Interesting — as in my mind, poetry originated in Greece. I guess because I learned about Homer and the epic poems of the
“Iliad” and the “Odyssey” early in my education. And, according to the Merriam Webster website, the word poet comes from a
Greek word meaning “to make.” Being more of a science geek, poetry didn’t initially resonate with me. It did intrigue me, however. Thus, I’ve been a student of poetry and the spoken word since high school. Odysseus Elytis was recognized in 1979 by the Nobel Committee “for his poetry, which, against the background of Greek tradition, depicts with sensuous strength and intellectual clear-sightedness modern man’s struggle for freedom and creativeness.” In his reaction to the award, Elytis nodded to Homer and the influence of the Greek heritage on poetry: “The Swedish
Academy’s decision was not only an honor for me but for Greece and its history through the ages. I believe that it was a decision to bring international attention to the most ancient tradition in Europe, since from Homer’s time to the present there has not been a single century during which poetry has not been written in the Greek language.”
The “Introduction” to The Collected Poems of Odysseus Elytis is written by one of the translators, Jeffrey Carson. It gives the reader a window into not only the skill of this translator but also Carson’s own beauty at word craft: “Biography tells little about Elytis. When in Athens, he usually woke up late, met with friends in various confectionary shops in the afternoon, wrote for much of the night. Summers he spent on Lesbos or other islands. For half a century he lived in the same small apartment in Athens, where an adequate family legacy enabled him to devote his time to writing. But his words reveal that his inner adventures were tumultuous, almost too vivid, and that poetry provided a way to order them. The poet chants his good news and then radically converts himself through his intensities of meter, diction, metaphor, structure. These make up the poet’s true biography, and they are almost unbearably intimate.” With only the imagination of how Elytis’ poetry sounds in his native language, I leave you with the sensuousness of the translated versions — a very small stanza from The Axion Esti and the entirety of Blissful Donna. Once again, major props to the translators.
The Axion Esti — What is good? What is evil? — A point A point and on it you balance and exist and beyond it trepidation and darkness and behind it the grinding teeth of angels — A point A point and on it you can infinitely proceed or else nothing else exists anymore
Blissful Donna Take some pollen from consolation’s sparkle A place that flashes into the infinite Higher even than your highest hope Blissful Donna!
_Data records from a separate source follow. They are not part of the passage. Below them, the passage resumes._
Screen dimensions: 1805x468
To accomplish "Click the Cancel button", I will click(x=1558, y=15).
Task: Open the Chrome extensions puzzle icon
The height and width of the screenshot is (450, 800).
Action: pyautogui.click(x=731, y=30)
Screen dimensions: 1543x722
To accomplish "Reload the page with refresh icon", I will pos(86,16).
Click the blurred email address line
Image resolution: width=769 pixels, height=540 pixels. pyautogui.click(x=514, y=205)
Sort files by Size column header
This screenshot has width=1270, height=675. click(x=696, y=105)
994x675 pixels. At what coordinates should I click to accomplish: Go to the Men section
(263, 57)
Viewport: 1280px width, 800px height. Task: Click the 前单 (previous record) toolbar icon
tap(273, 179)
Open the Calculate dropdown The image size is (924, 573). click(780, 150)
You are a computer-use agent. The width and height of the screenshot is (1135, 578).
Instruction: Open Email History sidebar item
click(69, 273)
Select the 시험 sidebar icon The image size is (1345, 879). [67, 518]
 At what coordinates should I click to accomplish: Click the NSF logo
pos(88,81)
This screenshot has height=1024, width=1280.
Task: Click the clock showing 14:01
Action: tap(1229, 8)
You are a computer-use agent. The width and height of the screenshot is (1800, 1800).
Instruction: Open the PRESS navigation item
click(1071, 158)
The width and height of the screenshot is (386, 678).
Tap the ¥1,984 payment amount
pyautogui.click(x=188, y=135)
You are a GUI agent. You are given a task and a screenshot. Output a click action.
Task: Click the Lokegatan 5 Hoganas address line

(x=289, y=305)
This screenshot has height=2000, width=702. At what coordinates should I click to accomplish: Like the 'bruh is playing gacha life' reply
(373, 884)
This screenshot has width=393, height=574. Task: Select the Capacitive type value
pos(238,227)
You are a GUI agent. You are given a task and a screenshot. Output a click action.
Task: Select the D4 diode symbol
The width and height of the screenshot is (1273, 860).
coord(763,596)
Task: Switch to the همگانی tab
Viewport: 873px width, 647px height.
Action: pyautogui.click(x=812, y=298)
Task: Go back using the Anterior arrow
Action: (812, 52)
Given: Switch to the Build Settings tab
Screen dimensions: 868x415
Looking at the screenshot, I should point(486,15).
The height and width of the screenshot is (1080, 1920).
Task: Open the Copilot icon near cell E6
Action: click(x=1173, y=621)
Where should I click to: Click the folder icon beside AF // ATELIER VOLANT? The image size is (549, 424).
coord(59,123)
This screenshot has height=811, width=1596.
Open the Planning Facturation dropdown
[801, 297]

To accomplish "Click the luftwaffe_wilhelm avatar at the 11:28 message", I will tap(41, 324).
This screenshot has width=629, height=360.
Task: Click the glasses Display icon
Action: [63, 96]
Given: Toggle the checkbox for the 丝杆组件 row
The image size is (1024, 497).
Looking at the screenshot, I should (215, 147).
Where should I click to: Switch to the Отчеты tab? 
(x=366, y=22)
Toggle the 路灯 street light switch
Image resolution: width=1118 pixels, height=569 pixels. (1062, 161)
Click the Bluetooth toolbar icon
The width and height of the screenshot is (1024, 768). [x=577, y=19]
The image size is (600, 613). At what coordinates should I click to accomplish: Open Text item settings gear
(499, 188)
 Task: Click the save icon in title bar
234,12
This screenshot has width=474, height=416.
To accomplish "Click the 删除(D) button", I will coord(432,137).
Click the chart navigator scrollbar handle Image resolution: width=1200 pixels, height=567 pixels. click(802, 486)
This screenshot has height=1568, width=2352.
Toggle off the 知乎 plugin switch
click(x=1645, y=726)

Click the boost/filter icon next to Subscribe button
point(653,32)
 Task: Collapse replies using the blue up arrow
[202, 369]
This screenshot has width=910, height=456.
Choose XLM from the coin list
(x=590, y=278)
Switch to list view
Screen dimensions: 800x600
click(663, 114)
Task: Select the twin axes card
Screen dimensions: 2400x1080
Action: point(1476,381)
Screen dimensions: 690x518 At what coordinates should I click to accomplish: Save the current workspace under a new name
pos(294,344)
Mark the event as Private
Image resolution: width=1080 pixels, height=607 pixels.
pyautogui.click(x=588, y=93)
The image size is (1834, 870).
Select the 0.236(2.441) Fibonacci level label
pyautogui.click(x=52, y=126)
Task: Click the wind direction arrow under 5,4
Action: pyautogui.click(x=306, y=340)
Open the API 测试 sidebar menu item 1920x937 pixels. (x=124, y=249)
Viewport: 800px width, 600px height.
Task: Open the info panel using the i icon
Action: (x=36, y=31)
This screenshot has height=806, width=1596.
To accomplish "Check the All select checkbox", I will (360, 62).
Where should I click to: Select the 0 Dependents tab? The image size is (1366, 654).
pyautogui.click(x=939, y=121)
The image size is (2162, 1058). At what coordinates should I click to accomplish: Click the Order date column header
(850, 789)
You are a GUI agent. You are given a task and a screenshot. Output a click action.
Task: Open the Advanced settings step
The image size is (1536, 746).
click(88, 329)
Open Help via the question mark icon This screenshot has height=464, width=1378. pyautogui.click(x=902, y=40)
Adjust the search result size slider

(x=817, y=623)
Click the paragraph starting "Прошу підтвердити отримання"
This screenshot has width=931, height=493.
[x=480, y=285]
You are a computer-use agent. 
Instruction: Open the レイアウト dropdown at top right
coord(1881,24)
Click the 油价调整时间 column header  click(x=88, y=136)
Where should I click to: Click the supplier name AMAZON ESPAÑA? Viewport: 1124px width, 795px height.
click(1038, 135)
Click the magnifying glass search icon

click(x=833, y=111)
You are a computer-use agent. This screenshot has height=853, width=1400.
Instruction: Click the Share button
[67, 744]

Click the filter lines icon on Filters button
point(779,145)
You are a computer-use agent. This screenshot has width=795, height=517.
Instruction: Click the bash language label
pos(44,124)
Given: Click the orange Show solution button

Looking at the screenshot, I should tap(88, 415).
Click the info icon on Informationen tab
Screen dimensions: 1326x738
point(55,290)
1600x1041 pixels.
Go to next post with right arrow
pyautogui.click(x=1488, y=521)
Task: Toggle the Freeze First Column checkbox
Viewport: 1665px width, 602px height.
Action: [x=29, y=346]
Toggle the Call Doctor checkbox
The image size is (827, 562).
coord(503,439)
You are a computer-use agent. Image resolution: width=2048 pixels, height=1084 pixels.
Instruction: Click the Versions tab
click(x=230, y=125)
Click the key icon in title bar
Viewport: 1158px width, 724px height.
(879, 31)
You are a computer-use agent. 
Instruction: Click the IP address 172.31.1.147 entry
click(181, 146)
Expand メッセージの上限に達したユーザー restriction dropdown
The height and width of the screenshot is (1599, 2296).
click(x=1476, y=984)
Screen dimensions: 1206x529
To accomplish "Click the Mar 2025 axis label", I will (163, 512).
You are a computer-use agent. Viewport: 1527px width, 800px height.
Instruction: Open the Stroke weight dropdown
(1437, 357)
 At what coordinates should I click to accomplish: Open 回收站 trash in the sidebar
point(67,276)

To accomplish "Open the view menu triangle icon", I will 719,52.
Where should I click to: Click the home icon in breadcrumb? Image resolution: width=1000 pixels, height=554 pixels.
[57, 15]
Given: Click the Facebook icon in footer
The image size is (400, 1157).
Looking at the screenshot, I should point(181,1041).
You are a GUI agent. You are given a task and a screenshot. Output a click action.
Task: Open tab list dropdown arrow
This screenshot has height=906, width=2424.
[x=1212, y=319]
And from the world of lightbeams’ edge Roll the waves with dissolved emerald For the zephyr of the music of the south
Waves for the zephyr of the music that takes Night’s virginity far away With journeys to boundless caves With girls who love the embraces of lilies And melodize the depth of sky And long for empty aether’s chill wind
Take a place that flashes into the infinite A blue pupil of an unaccounted eye With stamens of wish at your level Blissful Donna! And from a consubstantial heart Go and see the depth of years Strewn with pebbles of quiet seas.